Editorial

Puigdemont, a Sánchez: o todo o nada

EDITORIAL

EL IMPARCIAL | Viernes 11 de agosto de 2023

Pedro Sánchez es consciente de que el apoyo de Puigdemont a su investidura le va a costar mucho más de lo que podía imaginar: la amnistía y el referéndum encabezan la lista de las exigencias irrenunciables. Pero hay más: quiere grupo propio en el Congreso, a pesar de no reunir los requisitos; un Tribunal Supremo catalán, Fiscalidad independiente… Todo ello basado en un chantaje que se basa en una frase que ha hecho circular “o todo o nada”. El prófugo, además, cree que no le conviene atarse al PSOE. Que Junts crecería más con un Gobierno del PP, que intentaría hacer cumplir la Constitución, para empezar, en la educación, lo que justificaría un enfrentamiento total con el Estado y que movilizaría a sus terroristas callejeros para arrasar las calles de las ciudades catalanas.

En el PSOE se han encendido las luces rojas y empiezan a barruntar que la investidura de Pedro Sánchez puede fracasar por la amenaza de que Junts no vote a favor. De ahí, los globos sondas que ya ha lanzado Moncloa sobre las posibilidades de aplicar la amnistía o su apoyo a la creación de ese grupo propio en el Congreso. Están dispuestos a incumplir la Constitución con tal de amarrar los escaños de los independentistas, imprescindibles para formar Gobierno. Alberto Núñez Feijóo, además, está dispuesto a presentarse a la investidura con los 172 escaños con los que cuenta si suma los del PP, VOX, UPN y CC. Y el PSOE no quiere arriesgarse a que el líder del PP pueda lograr su objetivo.

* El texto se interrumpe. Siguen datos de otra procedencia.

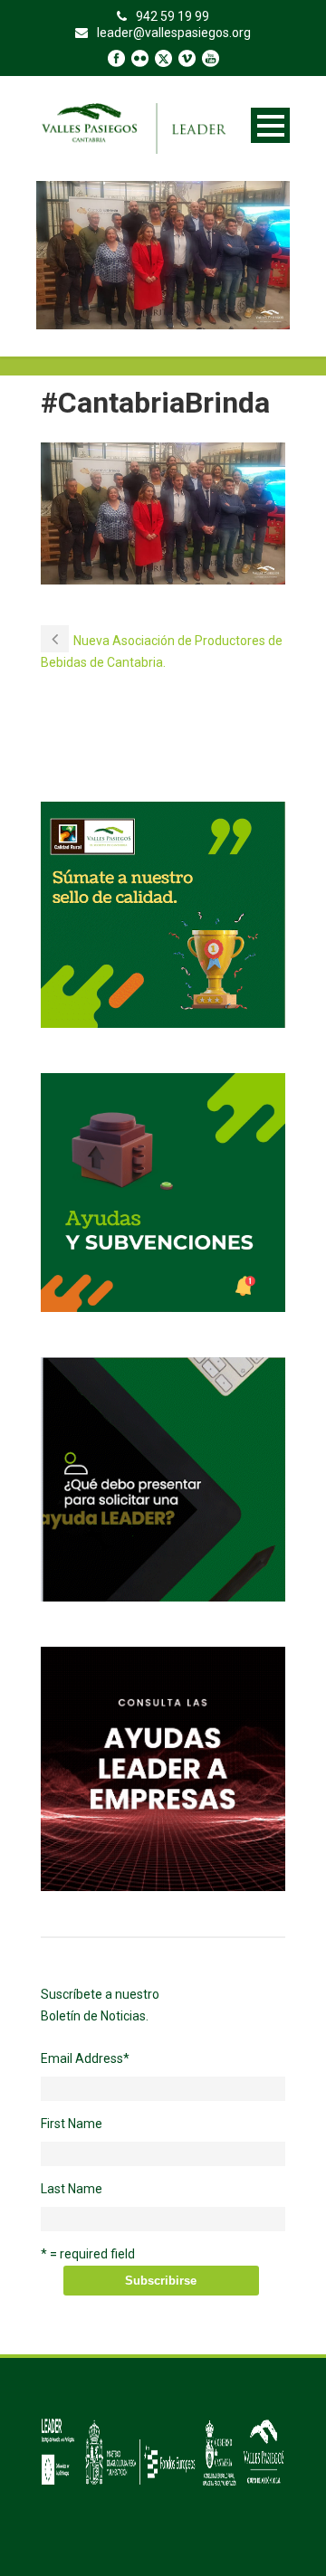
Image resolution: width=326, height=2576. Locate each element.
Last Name (71, 2189)
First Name (71, 2123)
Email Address (85, 2058)
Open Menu (270, 125)
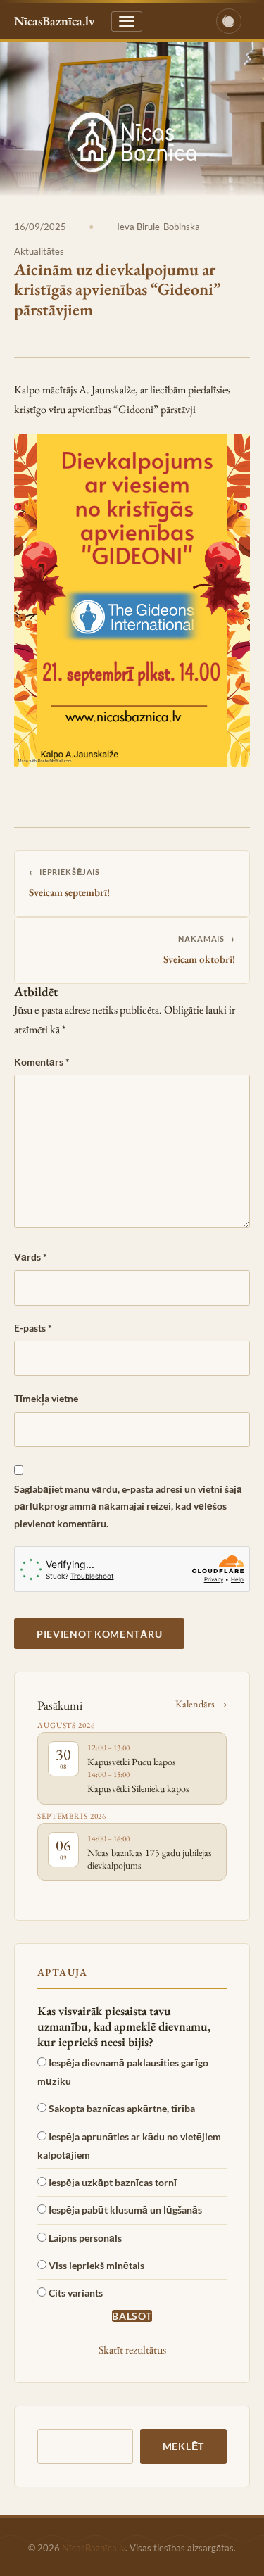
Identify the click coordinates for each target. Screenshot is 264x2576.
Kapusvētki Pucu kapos (131, 1761)
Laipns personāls (85, 2238)
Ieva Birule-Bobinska (158, 226)
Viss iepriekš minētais (96, 2265)
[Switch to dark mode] (228, 21)
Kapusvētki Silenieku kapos (138, 1788)
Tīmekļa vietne (46, 1398)
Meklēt (183, 2446)
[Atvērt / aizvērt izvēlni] (126, 21)
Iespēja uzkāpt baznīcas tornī (113, 2182)
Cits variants (76, 2293)
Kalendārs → (201, 1703)
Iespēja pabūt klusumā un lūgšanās (125, 2210)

De nuevo, hay que asumir que la gobernación de España está en manos de un desequilibrado que solo busca protagonismo y, en especial, destruir la Constitución, empezando por abolir la Monarquía Parlamentaria. Será un psicópata, pero dice lo que piensa y lo que pretende. Y Pedro Sánchez debería reflexionar si le conviene depender de los caprichos golpistas del prófugo de Waterloo. Por lo que parece, el presidente en funciones está decidido a llegar hasta el final, como única posibilidad de amarrar el poder. Pero empieza a asumir que no podrá complacer a Puidemont, en especial porque el PP tiene mayoría absoluta en el Senado y vetaría, incluso, una mera consulta sobre la reforma del Estatuto catalán. Pero al presidente en funciones le desquicia la maldita sentencia del prófugo de Waterloo: “o todo o nada”. Y ése es el gran peligro: que ceda en todo.